** Opening TEXT SHOWN block **
Phil Trexler of the Beacon Journal reports on the exoneration of Jimmy “Spunk” Willams, who was wrongfully convicted of raping a child, in an article titled “A wrong is officially righted.” Williams was convicted in part on the basis of his having failed a polygraph “test.” Excerpt:
Further harming Williams’ case was an agreement between prosecutors and his trial lawyer to allow jurors to hear the results of a lie detector test. Williams flunked it. Unless both sides agree to reveal the results, lie detector tests are not admissable in court because they can be unreliable.
At the conclusion of the trial, Williams was convicted of rape and sentenced to life in prison.
** Closing TEXT SHOWN block **
** Opening INFORMATION GIVEN block **
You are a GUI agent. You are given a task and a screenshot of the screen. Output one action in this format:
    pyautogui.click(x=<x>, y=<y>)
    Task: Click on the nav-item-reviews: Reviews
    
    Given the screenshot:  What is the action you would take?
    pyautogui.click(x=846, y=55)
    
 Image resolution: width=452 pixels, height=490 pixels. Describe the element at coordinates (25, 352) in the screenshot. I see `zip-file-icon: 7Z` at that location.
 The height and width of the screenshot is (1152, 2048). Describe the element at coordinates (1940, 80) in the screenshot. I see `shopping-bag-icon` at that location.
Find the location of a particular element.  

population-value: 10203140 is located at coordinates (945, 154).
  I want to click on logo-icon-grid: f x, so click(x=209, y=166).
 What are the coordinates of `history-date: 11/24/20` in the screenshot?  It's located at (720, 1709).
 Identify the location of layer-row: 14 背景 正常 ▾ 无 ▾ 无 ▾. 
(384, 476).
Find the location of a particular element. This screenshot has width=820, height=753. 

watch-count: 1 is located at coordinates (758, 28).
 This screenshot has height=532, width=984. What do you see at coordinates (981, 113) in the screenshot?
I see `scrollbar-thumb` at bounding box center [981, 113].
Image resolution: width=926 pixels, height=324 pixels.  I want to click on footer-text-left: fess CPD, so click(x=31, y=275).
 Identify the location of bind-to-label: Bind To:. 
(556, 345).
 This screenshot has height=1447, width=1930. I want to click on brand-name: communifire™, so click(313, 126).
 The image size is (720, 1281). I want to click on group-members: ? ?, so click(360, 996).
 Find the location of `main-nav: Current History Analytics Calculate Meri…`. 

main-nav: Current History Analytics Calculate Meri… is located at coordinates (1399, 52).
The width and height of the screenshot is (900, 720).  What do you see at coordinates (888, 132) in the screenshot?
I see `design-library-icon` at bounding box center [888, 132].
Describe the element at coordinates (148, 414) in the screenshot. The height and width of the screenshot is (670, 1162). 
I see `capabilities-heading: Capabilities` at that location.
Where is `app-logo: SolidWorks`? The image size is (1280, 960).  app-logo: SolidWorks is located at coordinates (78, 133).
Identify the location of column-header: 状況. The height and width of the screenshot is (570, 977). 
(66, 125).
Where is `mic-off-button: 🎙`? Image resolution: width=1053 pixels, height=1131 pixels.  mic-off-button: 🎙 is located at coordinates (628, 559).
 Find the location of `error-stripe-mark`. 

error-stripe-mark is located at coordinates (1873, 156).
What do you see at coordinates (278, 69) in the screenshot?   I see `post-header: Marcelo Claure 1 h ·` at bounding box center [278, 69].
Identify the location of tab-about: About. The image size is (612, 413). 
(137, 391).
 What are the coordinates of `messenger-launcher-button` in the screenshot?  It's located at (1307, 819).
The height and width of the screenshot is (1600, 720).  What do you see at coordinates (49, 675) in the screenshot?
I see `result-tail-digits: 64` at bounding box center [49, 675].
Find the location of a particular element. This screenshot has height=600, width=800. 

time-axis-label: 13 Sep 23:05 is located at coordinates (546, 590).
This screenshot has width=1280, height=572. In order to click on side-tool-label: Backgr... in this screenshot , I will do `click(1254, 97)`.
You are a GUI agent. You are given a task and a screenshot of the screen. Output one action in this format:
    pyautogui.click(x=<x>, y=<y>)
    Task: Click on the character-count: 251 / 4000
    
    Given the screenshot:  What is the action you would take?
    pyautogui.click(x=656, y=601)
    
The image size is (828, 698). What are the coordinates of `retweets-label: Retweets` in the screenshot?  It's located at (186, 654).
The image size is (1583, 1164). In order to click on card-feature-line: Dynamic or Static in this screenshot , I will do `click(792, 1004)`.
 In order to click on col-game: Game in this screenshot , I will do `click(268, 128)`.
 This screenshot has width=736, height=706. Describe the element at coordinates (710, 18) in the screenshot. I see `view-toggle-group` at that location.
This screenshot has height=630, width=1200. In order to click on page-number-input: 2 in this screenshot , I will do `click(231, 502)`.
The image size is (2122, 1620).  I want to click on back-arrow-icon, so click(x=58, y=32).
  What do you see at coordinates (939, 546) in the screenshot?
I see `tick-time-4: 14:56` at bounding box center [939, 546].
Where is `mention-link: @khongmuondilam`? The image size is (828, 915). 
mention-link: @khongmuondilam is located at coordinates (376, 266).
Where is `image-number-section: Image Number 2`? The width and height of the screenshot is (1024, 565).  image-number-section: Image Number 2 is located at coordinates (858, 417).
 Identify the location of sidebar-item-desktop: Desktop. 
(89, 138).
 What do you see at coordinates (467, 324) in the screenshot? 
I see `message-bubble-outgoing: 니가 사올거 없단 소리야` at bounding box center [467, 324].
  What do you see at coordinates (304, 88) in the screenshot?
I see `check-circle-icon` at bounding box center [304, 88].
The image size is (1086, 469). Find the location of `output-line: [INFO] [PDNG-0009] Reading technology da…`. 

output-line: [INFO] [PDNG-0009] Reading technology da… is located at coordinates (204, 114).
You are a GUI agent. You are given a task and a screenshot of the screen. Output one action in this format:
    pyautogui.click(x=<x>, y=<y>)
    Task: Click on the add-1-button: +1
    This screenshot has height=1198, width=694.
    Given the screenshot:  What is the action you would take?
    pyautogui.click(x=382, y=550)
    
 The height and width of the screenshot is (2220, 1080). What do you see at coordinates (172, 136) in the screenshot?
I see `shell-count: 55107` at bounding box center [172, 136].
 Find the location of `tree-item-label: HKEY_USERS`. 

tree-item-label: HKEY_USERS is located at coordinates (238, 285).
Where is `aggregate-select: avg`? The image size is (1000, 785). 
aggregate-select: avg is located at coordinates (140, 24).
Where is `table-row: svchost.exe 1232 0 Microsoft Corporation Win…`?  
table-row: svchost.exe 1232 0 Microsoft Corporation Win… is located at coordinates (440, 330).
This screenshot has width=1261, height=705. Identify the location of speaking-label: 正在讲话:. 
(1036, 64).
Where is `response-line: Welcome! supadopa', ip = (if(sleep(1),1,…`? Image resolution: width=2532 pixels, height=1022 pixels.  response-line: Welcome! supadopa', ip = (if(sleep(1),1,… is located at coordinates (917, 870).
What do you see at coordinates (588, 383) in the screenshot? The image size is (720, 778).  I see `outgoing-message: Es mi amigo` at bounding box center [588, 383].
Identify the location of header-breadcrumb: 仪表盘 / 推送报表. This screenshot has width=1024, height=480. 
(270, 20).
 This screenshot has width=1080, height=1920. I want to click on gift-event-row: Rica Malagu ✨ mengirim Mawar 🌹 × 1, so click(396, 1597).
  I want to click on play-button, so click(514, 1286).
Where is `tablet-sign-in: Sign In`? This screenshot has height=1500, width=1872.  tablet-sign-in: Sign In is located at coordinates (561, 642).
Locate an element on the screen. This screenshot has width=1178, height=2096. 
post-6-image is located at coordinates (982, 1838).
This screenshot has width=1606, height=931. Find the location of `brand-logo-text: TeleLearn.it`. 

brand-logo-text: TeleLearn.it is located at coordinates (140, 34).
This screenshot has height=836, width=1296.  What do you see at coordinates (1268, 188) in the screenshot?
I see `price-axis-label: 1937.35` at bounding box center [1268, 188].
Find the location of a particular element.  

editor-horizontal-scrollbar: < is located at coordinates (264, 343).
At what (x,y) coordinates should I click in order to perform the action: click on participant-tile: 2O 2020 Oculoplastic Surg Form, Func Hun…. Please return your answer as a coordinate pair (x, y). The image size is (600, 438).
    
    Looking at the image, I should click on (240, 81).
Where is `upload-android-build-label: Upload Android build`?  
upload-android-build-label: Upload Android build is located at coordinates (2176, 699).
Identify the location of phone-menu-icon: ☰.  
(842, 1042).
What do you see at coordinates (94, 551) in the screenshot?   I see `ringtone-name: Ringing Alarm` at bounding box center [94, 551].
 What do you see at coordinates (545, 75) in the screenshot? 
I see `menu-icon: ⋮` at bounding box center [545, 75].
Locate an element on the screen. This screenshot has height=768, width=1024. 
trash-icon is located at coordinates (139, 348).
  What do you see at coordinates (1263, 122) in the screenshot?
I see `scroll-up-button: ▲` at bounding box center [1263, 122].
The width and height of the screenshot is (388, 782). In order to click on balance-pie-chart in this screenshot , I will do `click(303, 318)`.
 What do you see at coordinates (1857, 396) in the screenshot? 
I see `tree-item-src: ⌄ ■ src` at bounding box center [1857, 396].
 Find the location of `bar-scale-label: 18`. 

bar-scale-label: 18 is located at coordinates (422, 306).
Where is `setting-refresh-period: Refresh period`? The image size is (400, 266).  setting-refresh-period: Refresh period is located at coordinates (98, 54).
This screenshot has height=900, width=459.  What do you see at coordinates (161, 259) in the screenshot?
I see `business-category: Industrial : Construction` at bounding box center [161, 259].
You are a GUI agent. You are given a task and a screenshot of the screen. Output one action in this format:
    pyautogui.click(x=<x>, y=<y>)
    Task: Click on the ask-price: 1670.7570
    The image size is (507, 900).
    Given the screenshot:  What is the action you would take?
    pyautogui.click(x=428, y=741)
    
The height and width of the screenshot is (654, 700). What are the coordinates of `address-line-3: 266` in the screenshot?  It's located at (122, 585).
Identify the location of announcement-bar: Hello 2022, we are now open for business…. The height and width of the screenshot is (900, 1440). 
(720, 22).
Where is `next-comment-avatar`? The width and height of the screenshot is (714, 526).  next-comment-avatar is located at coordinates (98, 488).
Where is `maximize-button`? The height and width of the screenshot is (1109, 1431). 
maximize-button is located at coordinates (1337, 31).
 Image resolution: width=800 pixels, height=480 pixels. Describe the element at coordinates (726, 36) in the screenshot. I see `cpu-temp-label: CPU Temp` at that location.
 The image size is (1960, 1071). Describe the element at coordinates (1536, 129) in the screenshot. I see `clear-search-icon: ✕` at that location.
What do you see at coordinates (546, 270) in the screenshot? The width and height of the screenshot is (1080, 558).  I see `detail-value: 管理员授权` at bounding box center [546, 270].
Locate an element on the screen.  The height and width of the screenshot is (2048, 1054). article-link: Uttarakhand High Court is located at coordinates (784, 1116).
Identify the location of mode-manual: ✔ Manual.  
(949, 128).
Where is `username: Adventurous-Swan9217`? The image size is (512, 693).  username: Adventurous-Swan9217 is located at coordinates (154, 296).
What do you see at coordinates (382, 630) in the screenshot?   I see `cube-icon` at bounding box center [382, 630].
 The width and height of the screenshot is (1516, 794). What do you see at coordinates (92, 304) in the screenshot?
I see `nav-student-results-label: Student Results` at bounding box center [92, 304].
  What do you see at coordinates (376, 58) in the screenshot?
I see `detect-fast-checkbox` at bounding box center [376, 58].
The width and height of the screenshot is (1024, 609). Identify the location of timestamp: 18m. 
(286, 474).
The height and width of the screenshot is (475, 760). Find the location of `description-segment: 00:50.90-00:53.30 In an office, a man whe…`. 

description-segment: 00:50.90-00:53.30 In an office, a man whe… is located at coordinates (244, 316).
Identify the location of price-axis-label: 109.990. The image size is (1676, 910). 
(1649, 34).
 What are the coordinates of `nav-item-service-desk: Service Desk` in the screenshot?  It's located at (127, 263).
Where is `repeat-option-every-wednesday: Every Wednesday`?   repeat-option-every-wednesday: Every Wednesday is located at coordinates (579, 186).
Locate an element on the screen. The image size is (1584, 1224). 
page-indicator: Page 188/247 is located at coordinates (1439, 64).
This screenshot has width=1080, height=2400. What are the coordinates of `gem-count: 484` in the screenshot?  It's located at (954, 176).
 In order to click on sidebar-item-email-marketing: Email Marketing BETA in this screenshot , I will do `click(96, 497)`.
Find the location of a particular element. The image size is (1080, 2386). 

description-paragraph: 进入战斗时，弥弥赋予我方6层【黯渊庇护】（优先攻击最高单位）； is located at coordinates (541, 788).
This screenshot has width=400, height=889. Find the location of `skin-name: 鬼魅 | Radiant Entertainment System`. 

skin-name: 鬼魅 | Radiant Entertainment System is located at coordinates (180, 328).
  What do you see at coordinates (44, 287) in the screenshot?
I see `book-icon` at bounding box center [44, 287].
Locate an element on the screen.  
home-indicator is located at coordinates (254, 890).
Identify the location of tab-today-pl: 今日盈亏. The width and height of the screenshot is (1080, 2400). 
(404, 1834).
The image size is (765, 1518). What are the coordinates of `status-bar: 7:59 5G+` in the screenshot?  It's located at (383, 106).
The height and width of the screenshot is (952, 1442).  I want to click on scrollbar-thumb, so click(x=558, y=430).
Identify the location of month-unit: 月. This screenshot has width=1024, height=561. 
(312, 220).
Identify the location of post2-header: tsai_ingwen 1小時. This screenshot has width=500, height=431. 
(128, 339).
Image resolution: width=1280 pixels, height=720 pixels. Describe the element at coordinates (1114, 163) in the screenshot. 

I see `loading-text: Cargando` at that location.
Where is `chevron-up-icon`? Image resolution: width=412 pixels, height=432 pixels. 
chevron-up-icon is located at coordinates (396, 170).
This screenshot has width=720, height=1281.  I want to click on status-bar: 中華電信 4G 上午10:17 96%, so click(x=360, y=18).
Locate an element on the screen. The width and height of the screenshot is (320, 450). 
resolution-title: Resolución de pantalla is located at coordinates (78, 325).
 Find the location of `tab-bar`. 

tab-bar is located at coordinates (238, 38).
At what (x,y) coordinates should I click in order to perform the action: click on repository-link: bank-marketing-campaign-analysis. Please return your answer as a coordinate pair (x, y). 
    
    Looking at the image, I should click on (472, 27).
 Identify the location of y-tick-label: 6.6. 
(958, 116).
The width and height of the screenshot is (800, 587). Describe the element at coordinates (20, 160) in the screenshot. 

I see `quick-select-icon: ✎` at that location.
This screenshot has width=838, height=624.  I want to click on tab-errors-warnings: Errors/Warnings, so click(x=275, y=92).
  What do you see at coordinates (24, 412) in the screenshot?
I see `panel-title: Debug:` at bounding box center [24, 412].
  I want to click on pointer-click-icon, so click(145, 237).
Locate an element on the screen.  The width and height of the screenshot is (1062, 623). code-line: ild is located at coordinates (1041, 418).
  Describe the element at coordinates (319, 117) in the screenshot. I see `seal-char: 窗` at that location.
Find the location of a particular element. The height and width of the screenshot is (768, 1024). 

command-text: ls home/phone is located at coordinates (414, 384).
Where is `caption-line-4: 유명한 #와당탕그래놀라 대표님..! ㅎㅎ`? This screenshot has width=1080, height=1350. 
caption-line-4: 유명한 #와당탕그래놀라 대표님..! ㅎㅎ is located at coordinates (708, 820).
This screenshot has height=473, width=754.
** Closing INFORMATION GIVEN block **
### ASSIGNED TASK A
Copy the passage of the Williams exoneration text from "Phil Trexler of" up to and including "can be unreliable.".
### ASSIGNED TASK B
Please render this sentence from the Williams exoneration text in Spanish: "At the conclusion of the trial, Williams was convicted of rape and sentenced to life in prison."
The rows are unrelated to the Williams exoneration text.

### WRITTEN RESPONSE A
Phil Trexler of the Beacon Journal reports on the exoneration of Jimmy “Spunk” Willams, who was wrongfully convicted of raping a child, in an article titled “A wrong is officially righted.” Williams was convicted in part on the basis of his having failed a polygraph “test.” Excerpt:
Further harming Williams’ case was an agreement between prosecutors and his trial lawyer to allow jurors to hear the results of a lie detector test. Williams flunked it. Unless both sides agree to reveal the results, lie detector tests are not admissable in court because they can be unreliable.

### WRITTEN RESPONSE B
Al concluir el juicio, Williams fue declarado culpable de violación y condenado a cadena perpetua.